On 20.07.24 07:02, Hillf Danton wrote:
On Fri, 19 Jul 2024 13:21:30 +0200 David Hildenbrand <david@xxxxxxxxxx>
On 19.07.24 00:51, syzbot wrote:
Hello,
syzbot found the following issue on:
HEAD commit: 4d145e3f830b Merge tag 'i2c-for-6.10-rc8' of git://git.ker..
git tree: upstream
console output: https://syzkaller.appspot.com/x/log.txt?x=11321495980000
kernel config: https://syzkaller.appspot.com/x/.config?x=6b5a15443200e31
dashboard link: https://syzkaller.appspot.com/bug?extid=ec4b7d82bb051330f15a
compiler: aarch64-linux-gnu-gcc (Debian 12.2.0-14) 12.2.0, GNU ld (GNU Binutils for Debian) 2.40
userspace arch: arm64
syz repro: https://syzkaller.appspot.com/x/repro.syz?x=113e054e980000
C reproducer: https://syzkaller.appspot.com/x/repro.c?x=1366ab85980000
The reproducer involves udmabuf. I suspect it has to do with it.

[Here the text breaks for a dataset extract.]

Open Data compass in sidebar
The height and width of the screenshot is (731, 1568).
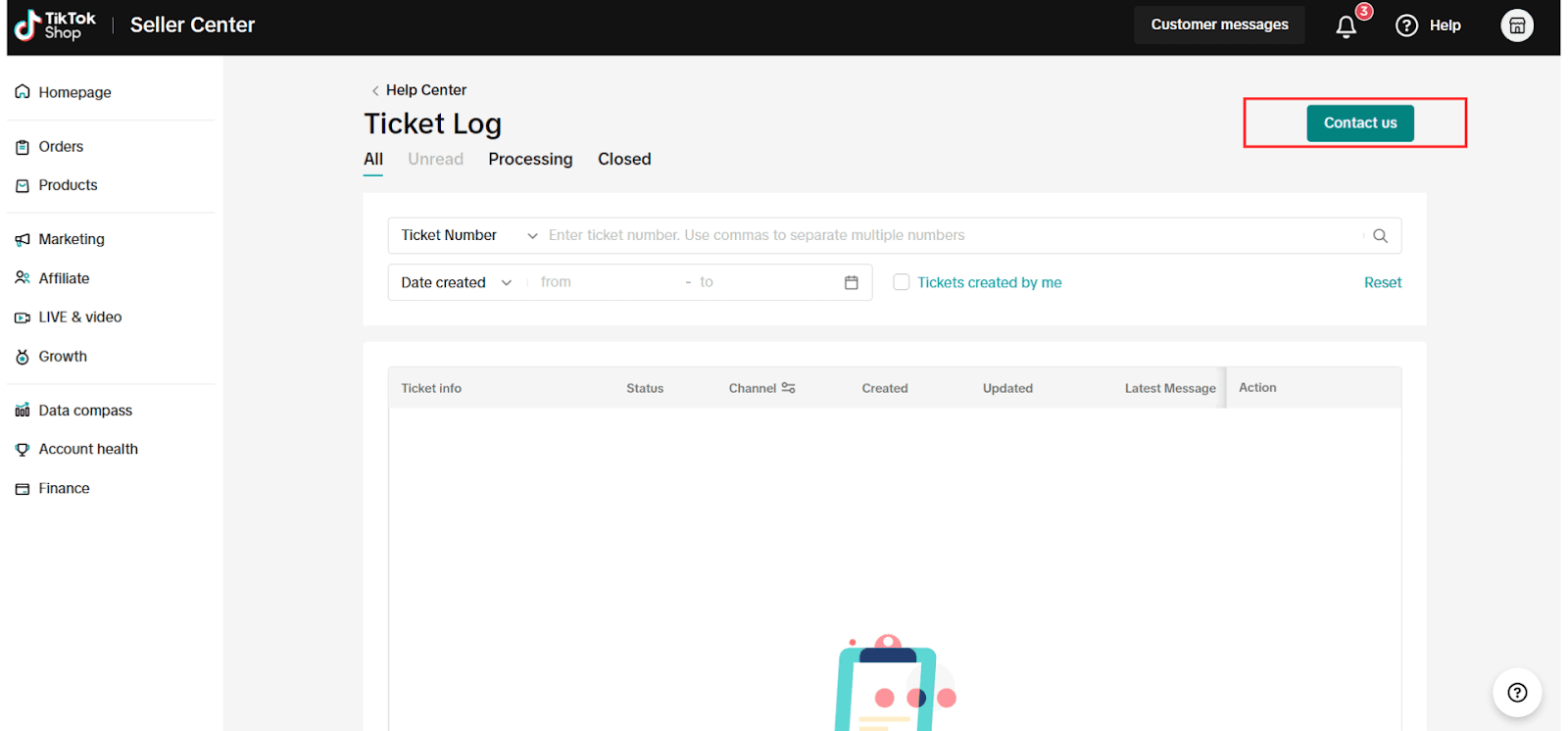coord(84,411)
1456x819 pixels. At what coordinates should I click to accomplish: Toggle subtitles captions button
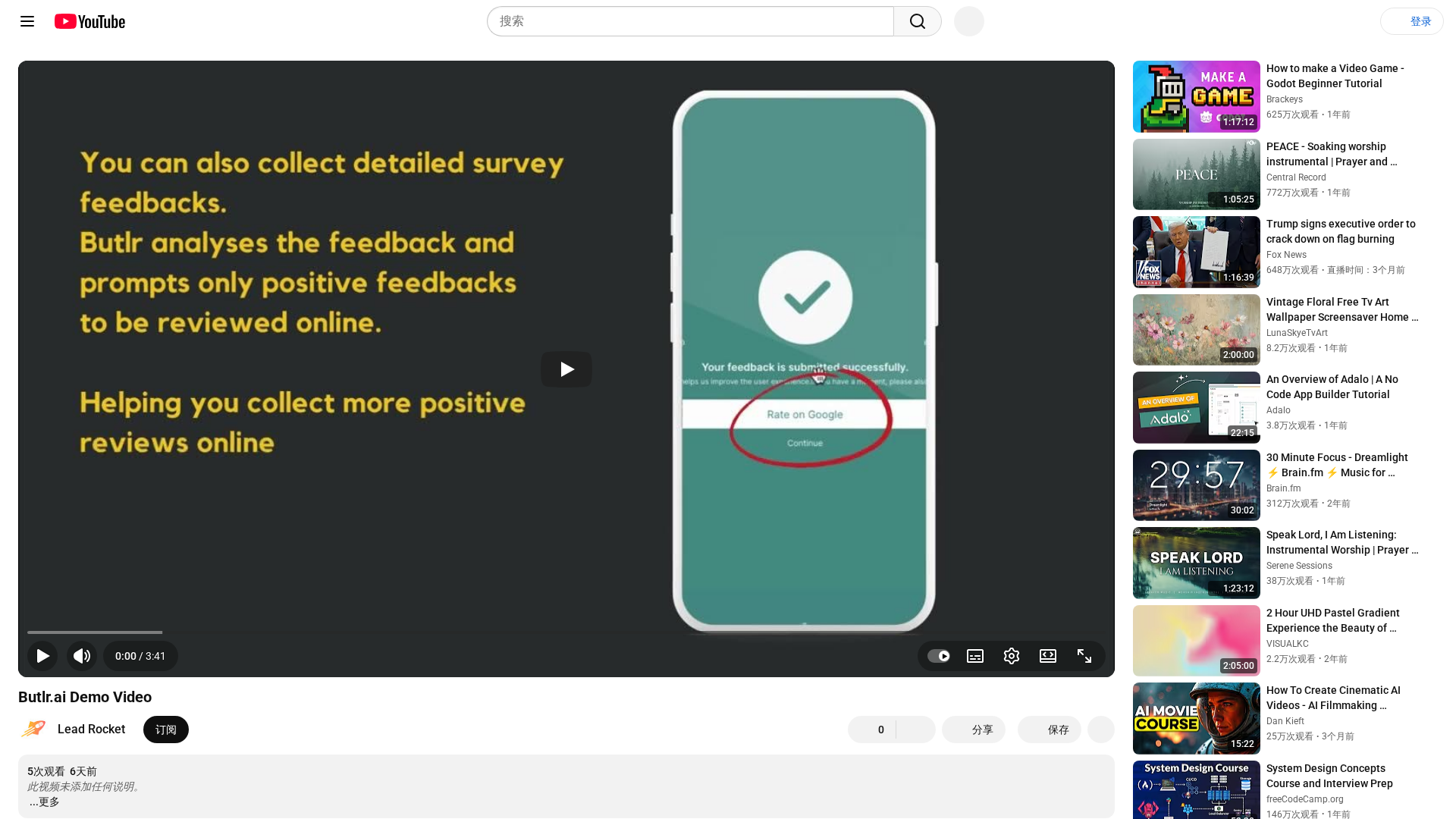click(x=975, y=656)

But I'm curius, does the reproducer not trigger before 4d145e3f830b on
mainliny?
Viveks changes are not upstream yet, but I can only speculate that we
have some issue similar to the one we had with hugetlb: udmabuf doing
things with memfd/shmem pages that it shouldn't do, because it doesn't
"own" these pages.
"udmabuf: Use vmf_insert_pfn and VM_PFNMAP for handling mmap" might help.
cpu1 cpu2
--- ---
evict() find folio2 in page cache
truncate_inode_folio()
truncate_cleanup_folio();
// unmap folio2 from mmA
unmap_mapping_folio(folio2);
mmap folio2 to mmB
filemap_remove_folio(folio2);
If the window exists for mapping folio to userspace while indoe is evicted,
is this report false positive?
I think what happens here is that filemap_unaccount_folio() will force
the mapcount to be logically 0 (value -1).

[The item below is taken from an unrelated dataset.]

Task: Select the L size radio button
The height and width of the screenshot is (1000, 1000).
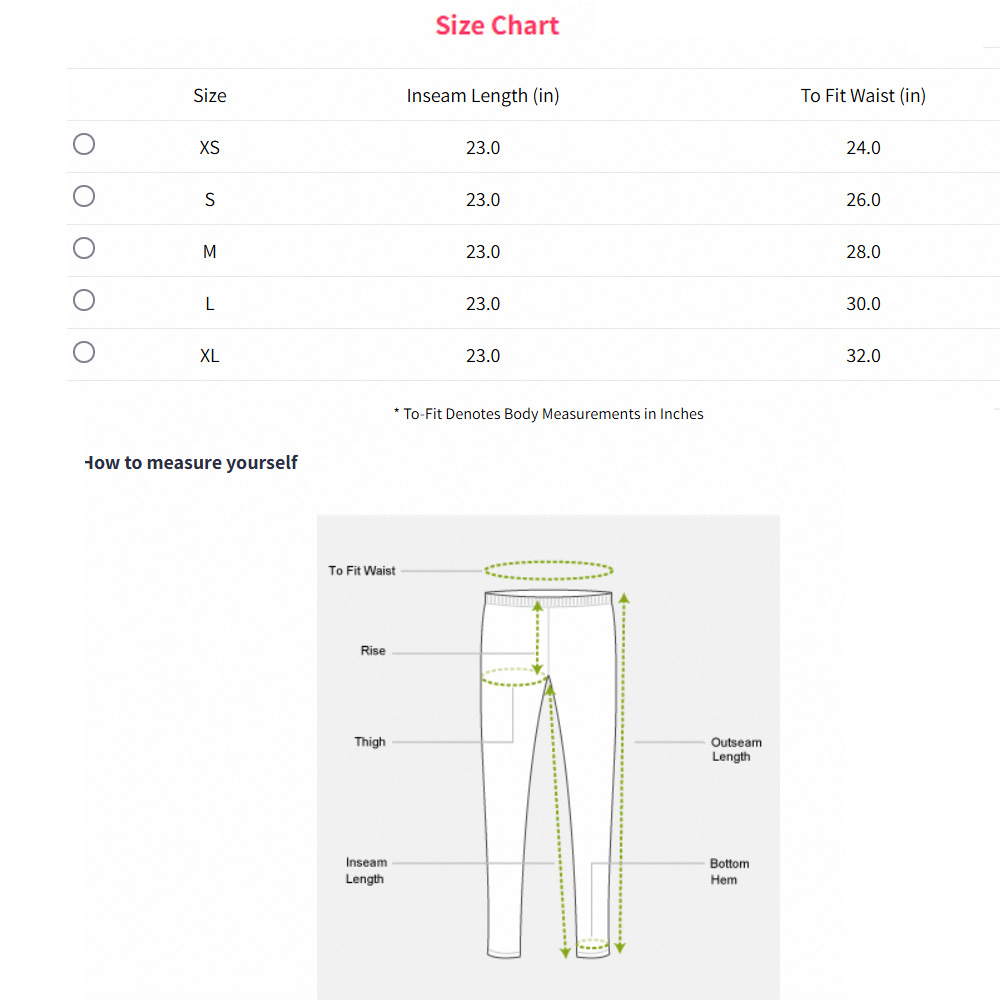Action: pos(84,300)
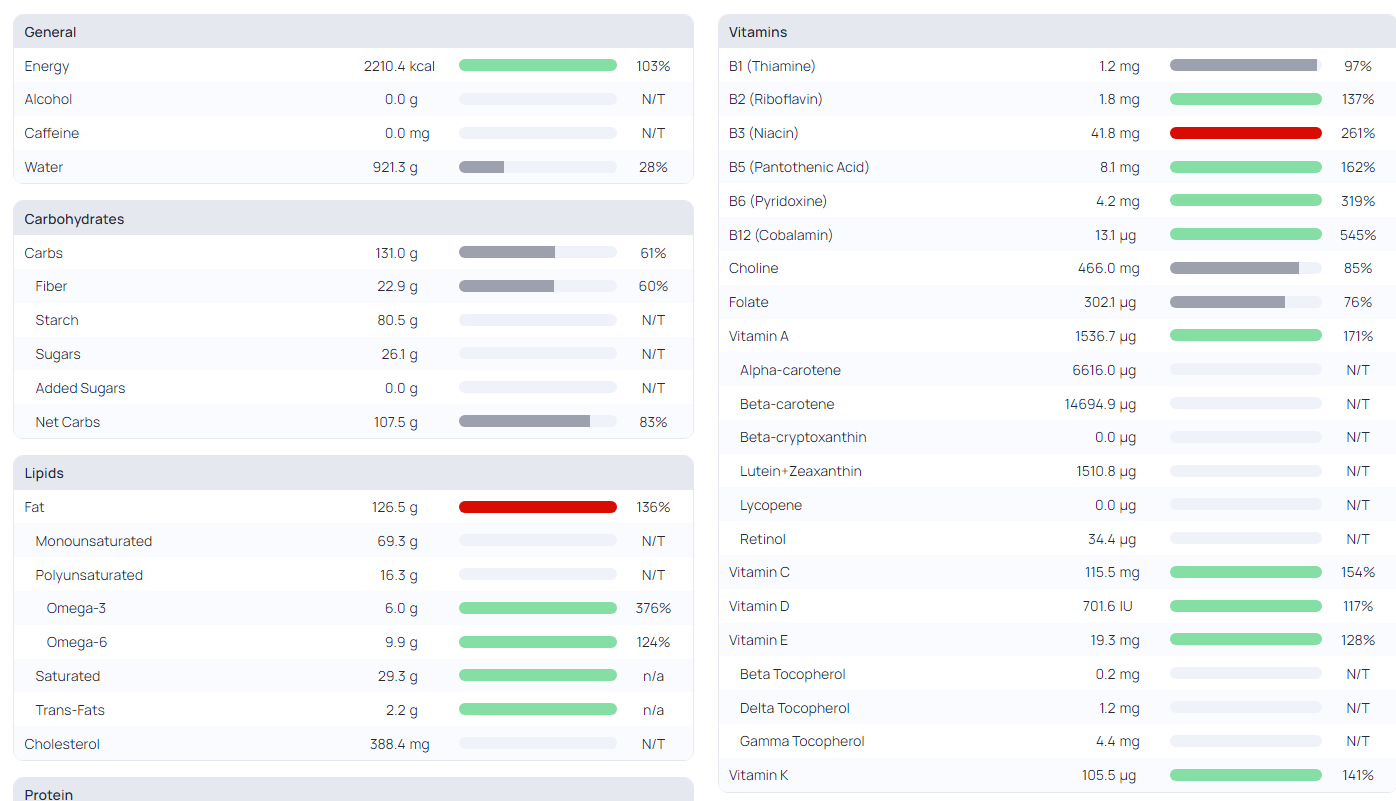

And if we then actually go ahead and unmap that folio from our udmabuf
page tables, we will let it go negative (and also free up the refcount
too early) resulting in all kinds of issues.
filemap_unaccount_folio() was written under the assumption that the
mapcount will only get modified when we map something via the pagecache,
not when some other code (udmabuf) looked up something from the
pagecache and then maps it to user space itself.
"Fortunately", the issue only exists with CONFIG_DEBUG_VM.
The right fix is probably to stop udmabuf from touching the mapcount
(use a PFNMAP as that patch does). Another fix would be removing that
debugging code from filemap_unaccount_folio().
I do see value in part of that debugging code. The refcount+mapcount
modifications, not so much. But the "BUG: Bad page cache in process ..."
message sounds helpful.
--
Cheers,
David / dhildenb